§ **Stated exercise**
Rescale the lines below from the line containing "Task: Click the transform icon on the id row" through the last line, giving them again in full with their requests, and multiply every coordinate in the answers by 2.1, rounding to whole numbers with halves rounded up. Leave the pictures out of your answer.

§ **Materials provided**

# # # #

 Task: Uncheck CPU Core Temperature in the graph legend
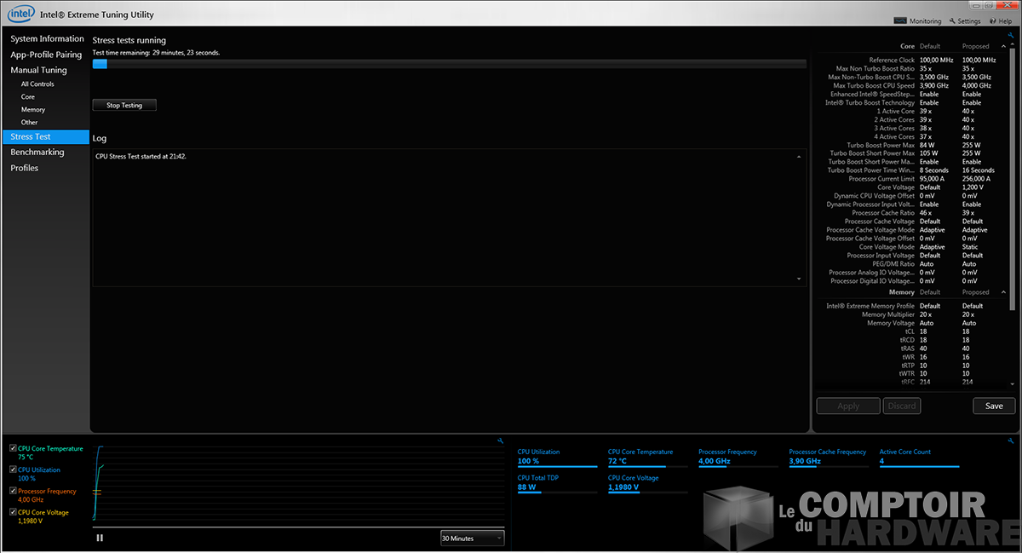(13, 448)
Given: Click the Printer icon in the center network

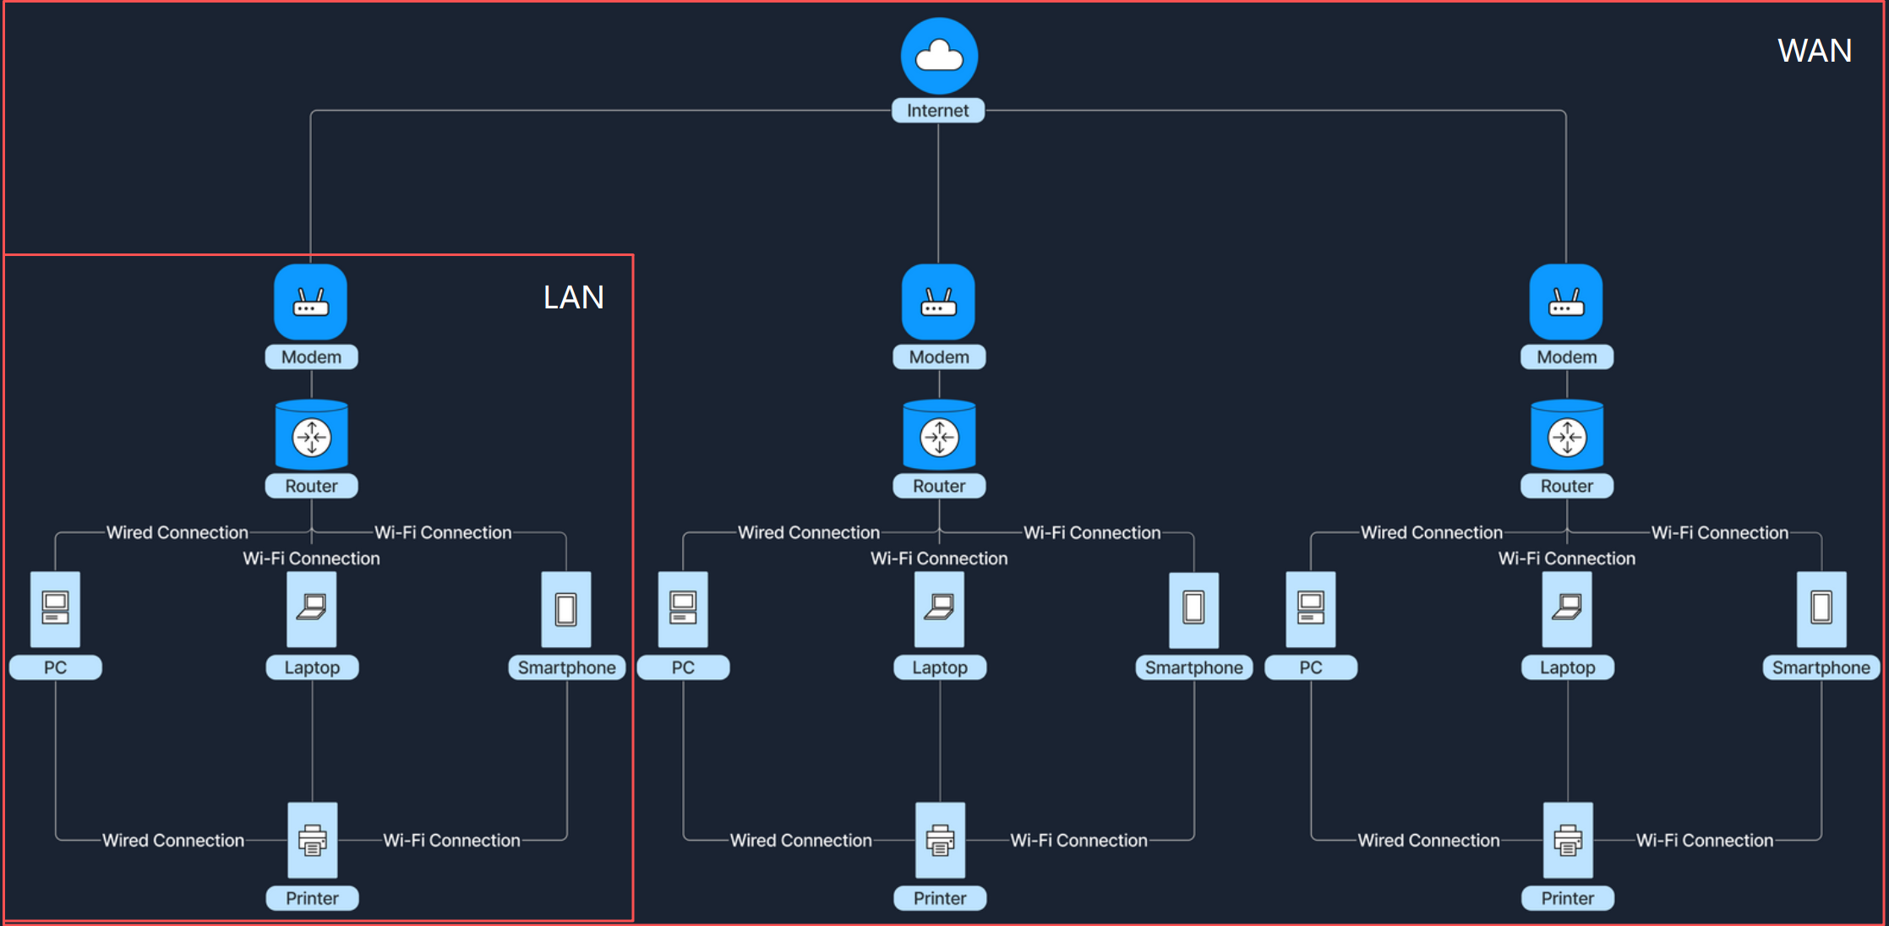Looking at the screenshot, I should pyautogui.click(x=940, y=840).
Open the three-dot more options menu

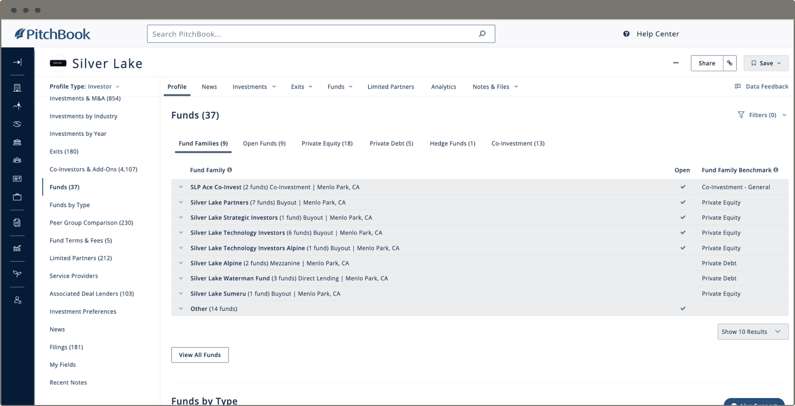coord(676,63)
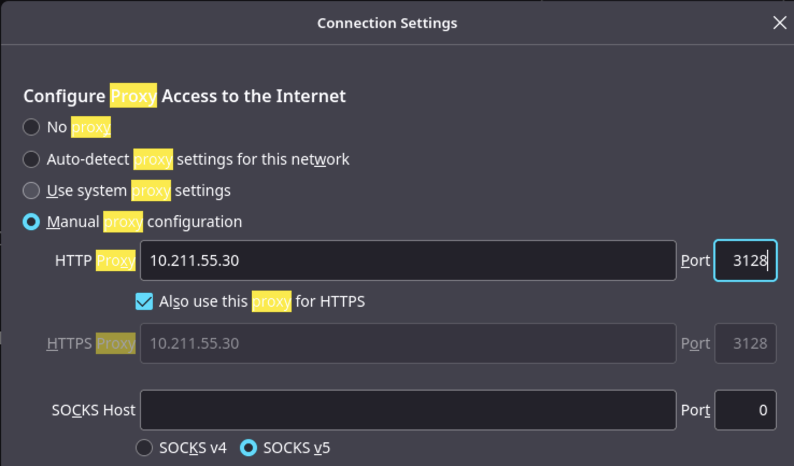Click the greyed HTTPS Proxy address field
794x466 pixels.
pyautogui.click(x=408, y=343)
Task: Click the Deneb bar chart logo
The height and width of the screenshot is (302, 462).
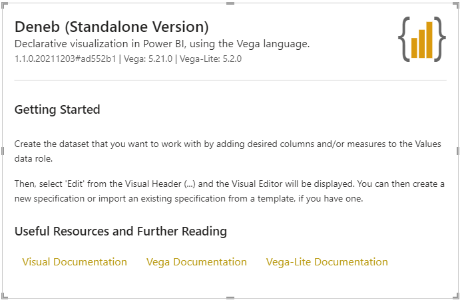Action: [421, 39]
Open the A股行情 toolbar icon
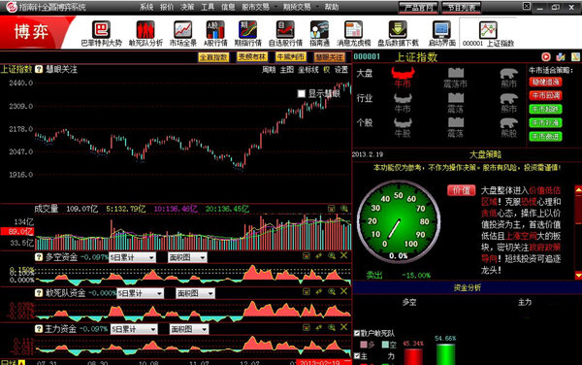The image size is (582, 365). [x=215, y=30]
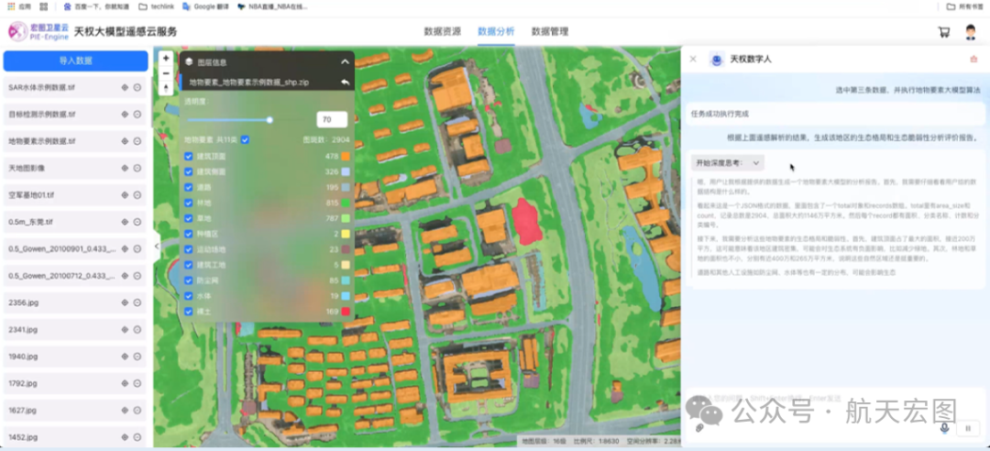Screen dimensions: 990x451
Task: Click locate icon for SAR水体示例数据.tif
Action: 125,88
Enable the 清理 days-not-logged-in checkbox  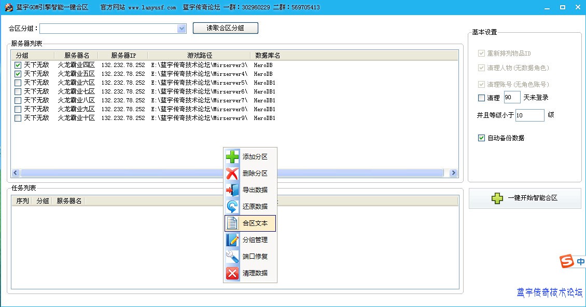click(481, 98)
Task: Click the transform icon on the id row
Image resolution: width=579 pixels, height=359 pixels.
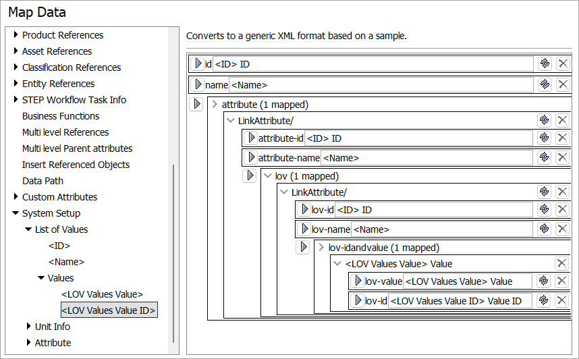Action: pos(545,63)
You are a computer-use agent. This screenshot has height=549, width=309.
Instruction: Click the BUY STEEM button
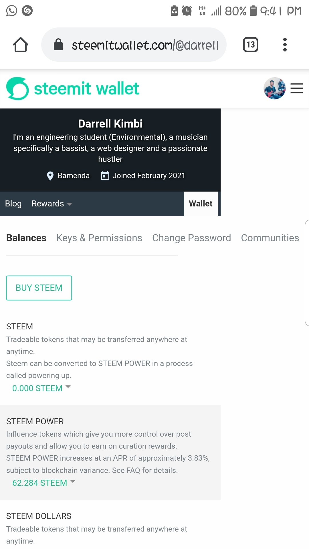click(x=39, y=288)
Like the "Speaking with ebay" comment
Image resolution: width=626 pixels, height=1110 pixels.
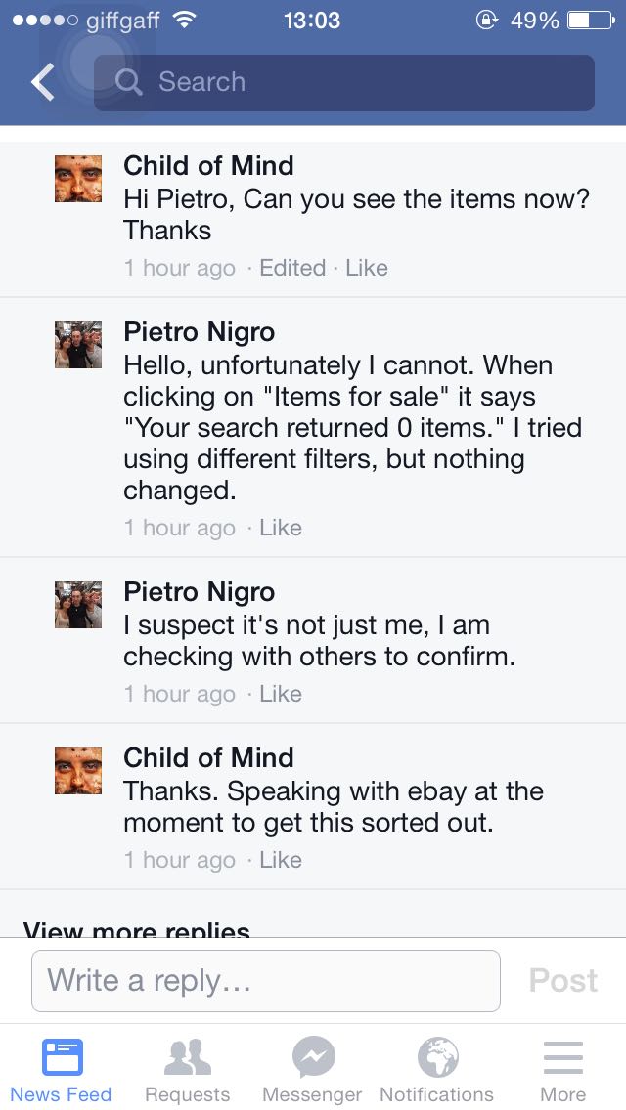[281, 860]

# # # #

§ **Exercise solution**
Task: Click the transform icon on the id row
Image resolution: width=579 pixels, height=359 pixels.
Action: pos(1145,132)
You are a computer-use agent. This screenshot has height=549, width=309.
Instruction: Click the BUY STEEM button
click(x=82, y=605)
Like the "Speaking with ebay" comment
Image resolution: width=626 pixels, height=1110 pixels.
[590, 1806]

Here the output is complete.